Required work - Reproduce the listing below verbatim, line by line, omitting the picture.

Given information -
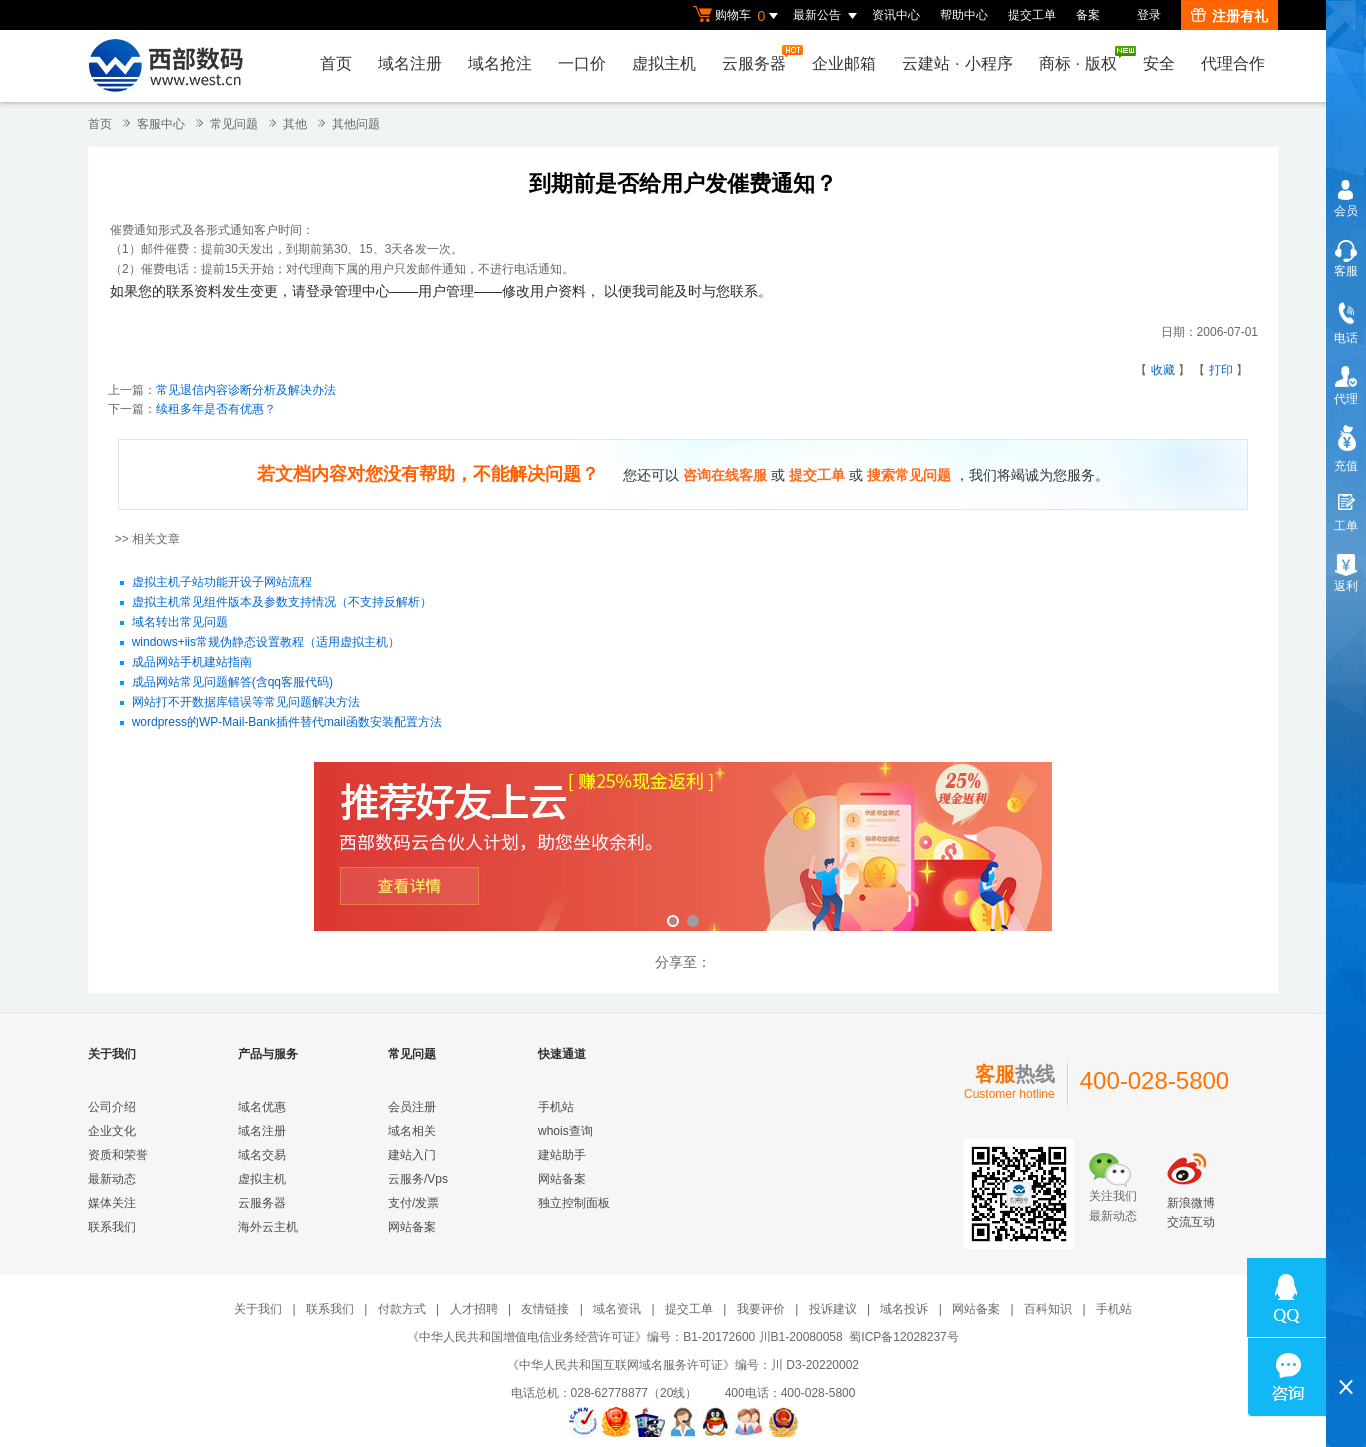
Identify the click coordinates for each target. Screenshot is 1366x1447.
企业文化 (112, 1131)
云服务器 (759, 58)
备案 (1088, 15)
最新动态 (112, 1179)
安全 (1159, 63)
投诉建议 (833, 1309)
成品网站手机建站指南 (192, 662)
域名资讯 (617, 1309)
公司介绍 (112, 1107)
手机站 (556, 1107)
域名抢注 (500, 63)
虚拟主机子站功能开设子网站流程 (222, 582)
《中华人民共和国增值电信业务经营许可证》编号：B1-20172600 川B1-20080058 (624, 1337)
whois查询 (565, 1131)
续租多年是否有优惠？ (216, 409)
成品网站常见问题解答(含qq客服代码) (232, 682)
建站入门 (412, 1155)
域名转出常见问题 (180, 622)
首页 (336, 63)
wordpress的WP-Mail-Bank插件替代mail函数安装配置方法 (287, 722)
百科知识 (1048, 1309)
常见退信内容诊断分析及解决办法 (246, 390)
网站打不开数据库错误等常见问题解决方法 (246, 702)
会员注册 (412, 1107)
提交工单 (1032, 15)
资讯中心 (896, 15)
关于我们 (258, 1309)
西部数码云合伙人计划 (683, 848)
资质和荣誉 (118, 1155)
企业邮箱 (844, 63)
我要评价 (761, 1309)
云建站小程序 (957, 63)
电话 (1346, 338)
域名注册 (410, 63)
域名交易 (262, 1155)
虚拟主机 (664, 63)
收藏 (1163, 370)
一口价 (582, 63)
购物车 (738, 16)
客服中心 (161, 124)
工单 (1346, 526)
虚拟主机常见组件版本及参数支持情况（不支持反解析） (282, 602)
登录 (1149, 15)
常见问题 (234, 124)
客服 (1346, 271)
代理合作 (1233, 63)
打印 (1221, 370)
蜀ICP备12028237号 (903, 1337)
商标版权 (1083, 59)
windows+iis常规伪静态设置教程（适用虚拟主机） (266, 642)
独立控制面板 (574, 1203)
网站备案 (412, 1227)
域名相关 (412, 1131)
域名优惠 (262, 1107)
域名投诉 (904, 1309)
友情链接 (545, 1309)
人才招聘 (474, 1309)
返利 (1346, 586)
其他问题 (356, 124)
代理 (1346, 399)
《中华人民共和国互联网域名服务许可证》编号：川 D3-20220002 (683, 1365)
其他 (295, 124)
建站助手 (562, 1155)
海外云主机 (268, 1227)
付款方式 (402, 1309)
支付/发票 (413, 1203)
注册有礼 (1229, 16)
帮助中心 (964, 15)
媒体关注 (112, 1203)
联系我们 (112, 1227)
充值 (1346, 466)
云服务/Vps (418, 1179)
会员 (1346, 211)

Solution for this problem -
Identify the click coordinates for each target. Screenshot is 1366x1447.
企业文化 (112, 1131)
云服务器 (759, 58)
备案 (1088, 15)
最新动态 (112, 1179)
安全 (1159, 63)
投诉建议 (833, 1309)
成品网站手机建站指南 (192, 662)
域名资讯 (617, 1309)
公司介绍 (112, 1107)
手机站 (556, 1107)
域名抢注 (500, 63)
虚拟主机子站功能开设子网站流程 (222, 582)
《中华人民共和国增值电信业务经营许可证》编号：B1-20172600 川B1-20080058 (624, 1337)
whois查询 (565, 1131)
续租多年是否有优惠？ (216, 409)
成品网站常见问题解答(含qq客服代码) (232, 682)
建站入门 (412, 1155)
域名转出常见问题 (180, 622)
首页 (336, 63)
wordpress的WP-Mail-Bank插件替代mail函数安装配置方法 (287, 722)
百科知识 (1048, 1309)
常见退信内容诊断分析及解决办法 (246, 390)
网站打不开数据库错误等常见问题解决方法 (246, 702)
会员注册 (412, 1107)
提交工单 (1032, 15)
资讯中心 (896, 15)
关于我们 (258, 1309)
西部数码云合伙人计划 (683, 848)
资质和荣誉 (118, 1155)
企业邮箱 (844, 63)
我要评价 (761, 1309)
云建站小程序 (957, 63)
电话 (1346, 338)
域名注册 (410, 63)
域名交易 (262, 1155)
虚拟主机 (664, 63)
收藏 (1163, 370)
一口价 (582, 63)
购物车 (738, 16)
客服中心 (161, 124)
工单 (1346, 526)
虚拟主机常见组件版本及参数支持情况（不支持反解析） (282, 602)
登录 (1149, 15)
常见问题 (234, 124)
客服 (1346, 271)
代理合作 (1233, 63)
打印 (1221, 370)
蜀ICP备12028237号 (903, 1337)
商标版权 (1083, 59)
windows+iis常规伪静态设置教程（适用虚拟主机） (266, 642)
独立控制面板 (574, 1203)
网站备案 (412, 1227)
域名相关 (412, 1131)
域名优惠 (262, 1107)
域名投诉 (904, 1309)
友情链接 (545, 1309)
人才招聘 (474, 1309)
返利 (1346, 586)
其他问题 (356, 124)
代理 (1346, 399)
《中华人民共和国互联网域名服务许可证》编号：川 D3-20220002 (683, 1365)
其他 (295, 124)
建站助手 (562, 1155)
海外云主机 (268, 1227)
付款方式 (402, 1309)
支付/发票 (413, 1203)
注册有礼 (1229, 16)
帮助中心 (964, 15)
媒体关注 (112, 1203)
联系我们 (112, 1227)
充值 (1346, 466)
云服务/Vps (418, 1179)
会员 (1346, 211)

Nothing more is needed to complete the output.